-- Dataset records follows --

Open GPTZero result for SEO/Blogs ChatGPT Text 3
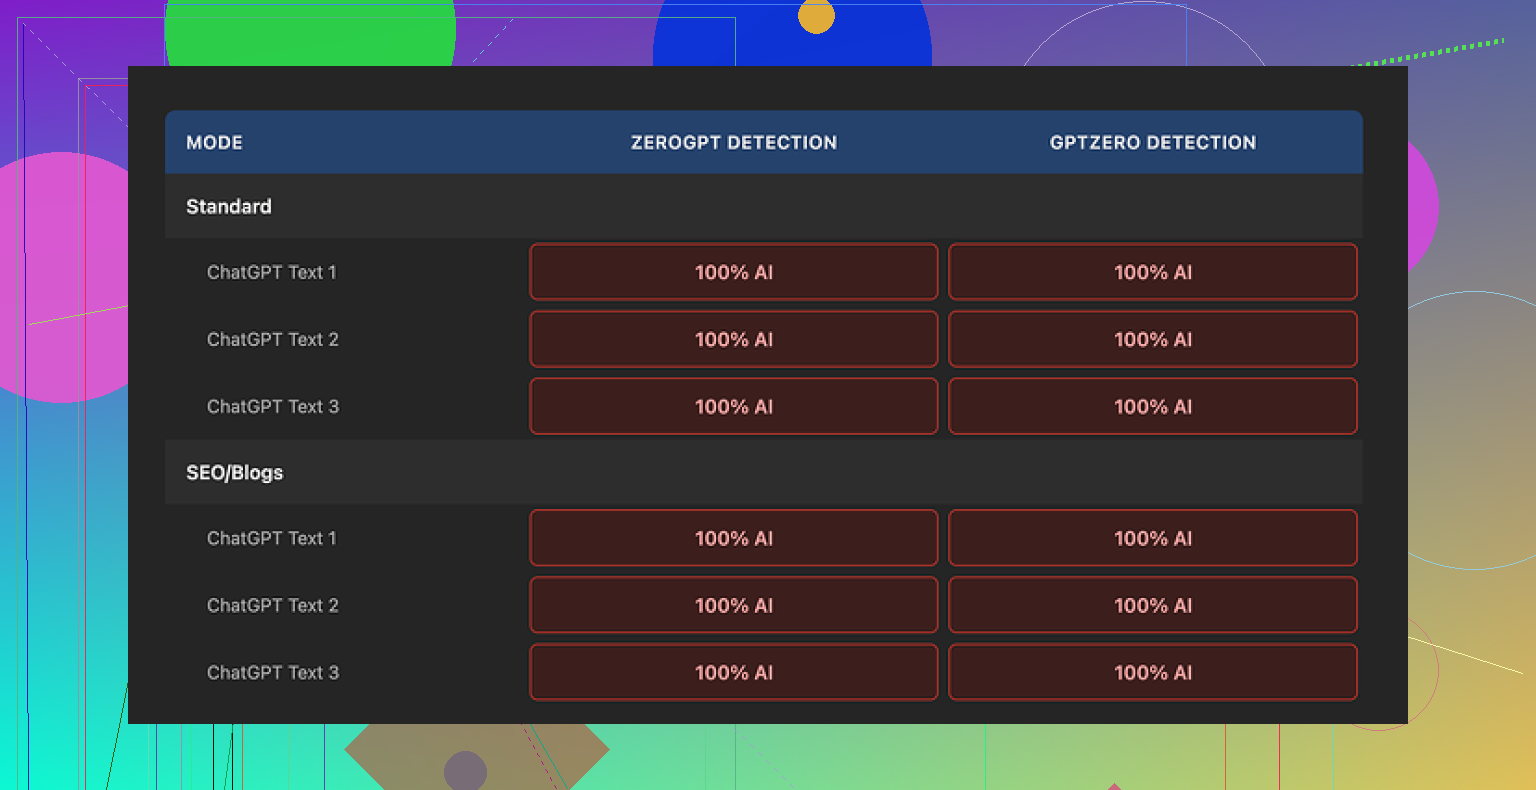This screenshot has height=790, width=1536. pos(1152,672)
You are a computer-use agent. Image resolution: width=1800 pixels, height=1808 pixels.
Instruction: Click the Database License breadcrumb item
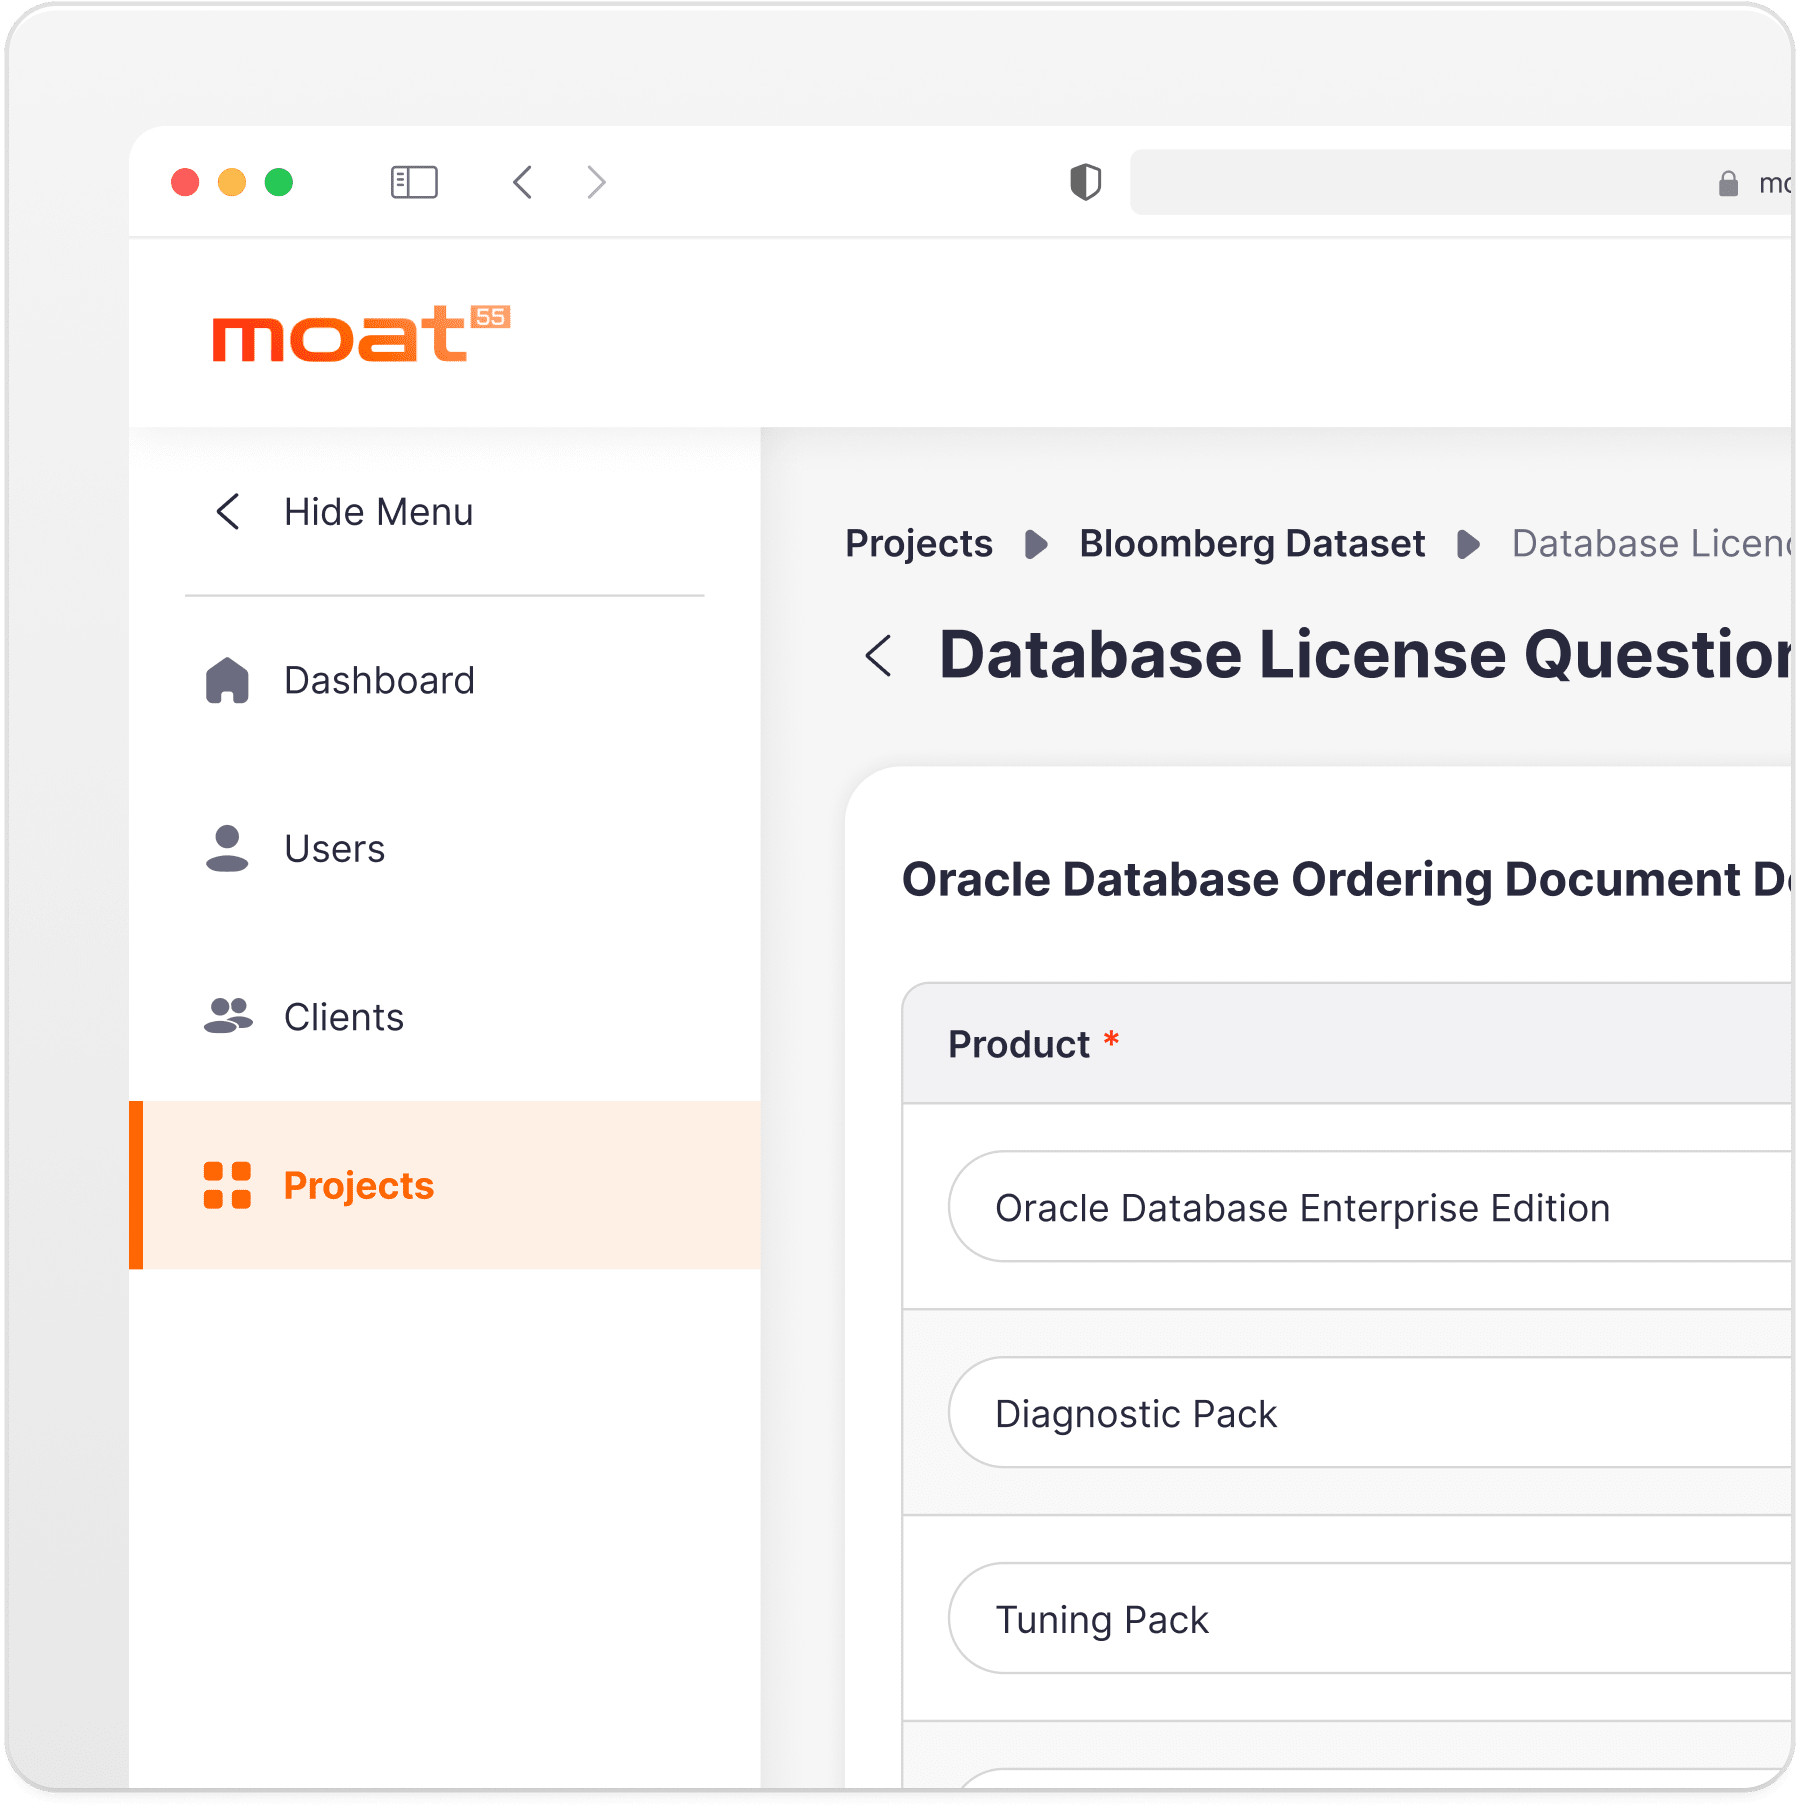pos(1650,544)
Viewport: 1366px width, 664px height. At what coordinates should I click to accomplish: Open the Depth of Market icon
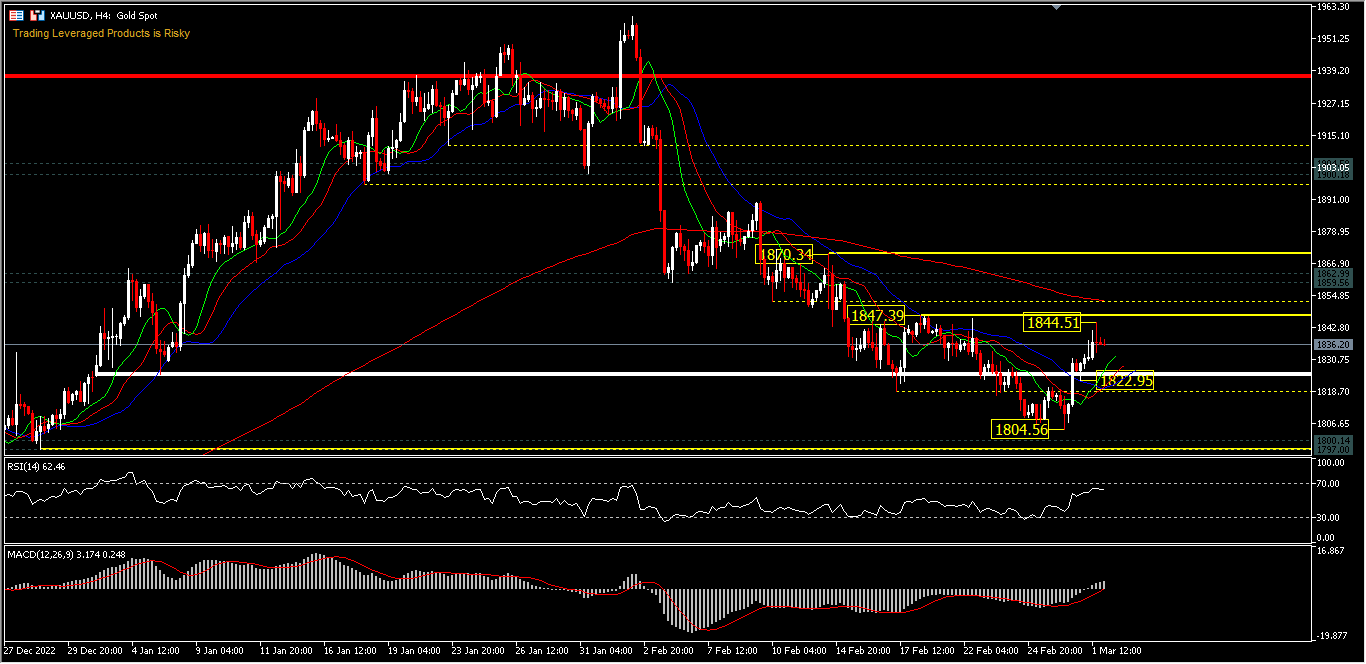coord(37,16)
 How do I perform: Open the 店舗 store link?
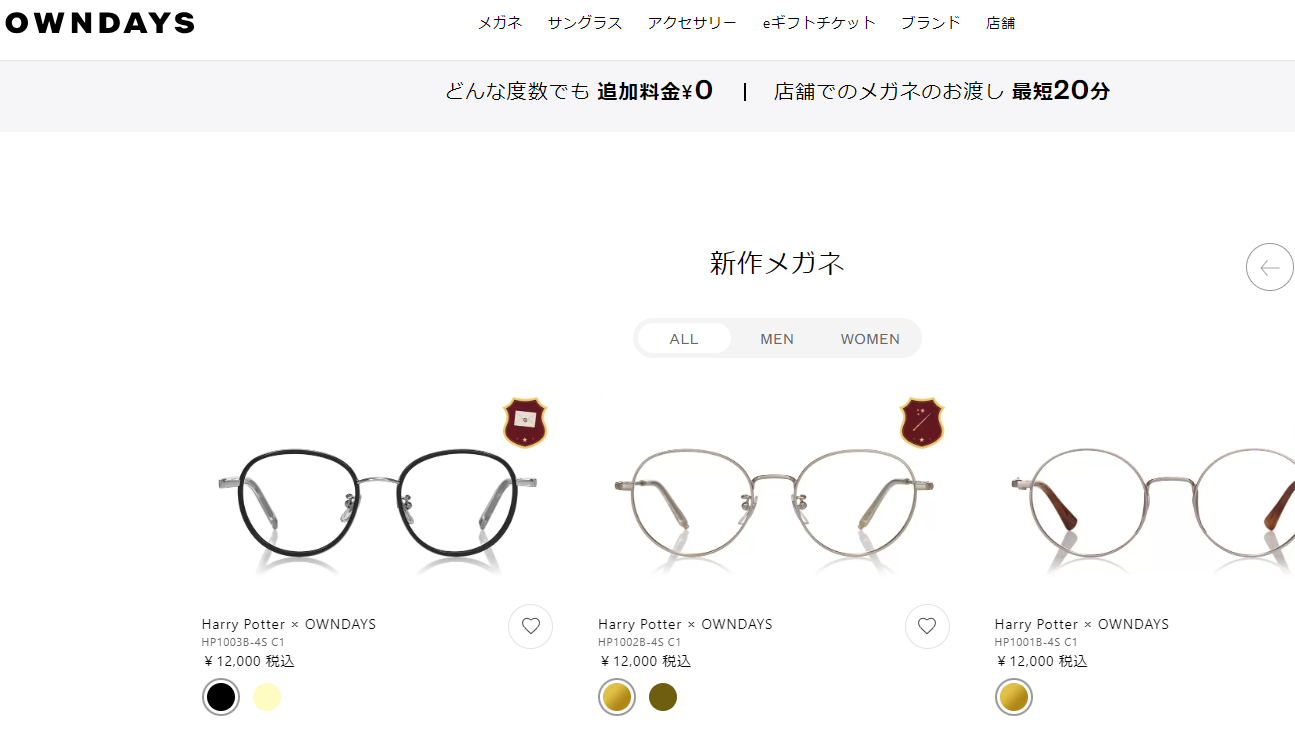(1001, 23)
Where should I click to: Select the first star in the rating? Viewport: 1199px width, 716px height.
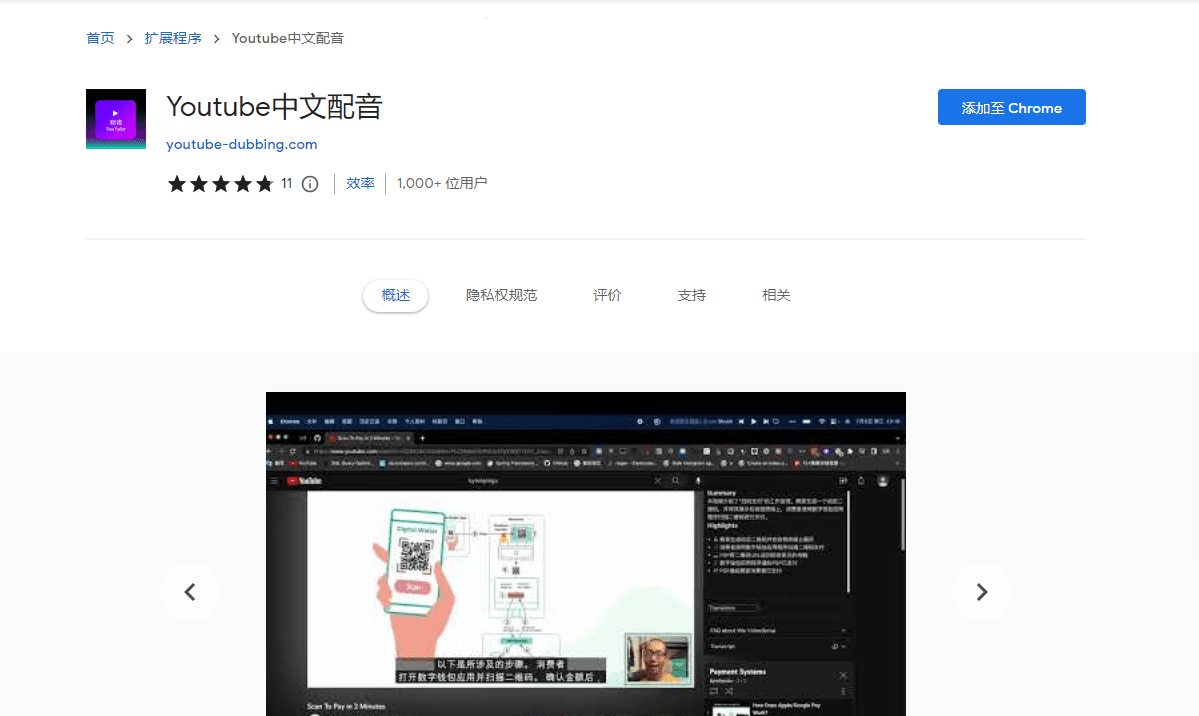pos(177,183)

-- Dataset records concluded --

▶ [Work request]: An exact, image-free transcription of all the records above is needed.

▶ [Task result]:
Open GPTZero result for SEO/Blogs ChatGPT Text 3
This screenshot has height=790, width=1536. pos(1152,672)
You are a computer-use agent. Image resolution: width=1800 pixels, height=1808 pixels.
Instruction: Click the Database License breadcrumb item
pos(1650,544)
Viewport: 1366px width, 664px height. At what coordinates should I click to accomplish: Open the Depth of Market icon
coord(37,16)
 How do I perform: Open the 店舗 store link?
(1001, 23)
Where should I click to: Select the first star in the rating? Viewport: 1199px width, 716px height.
pos(177,183)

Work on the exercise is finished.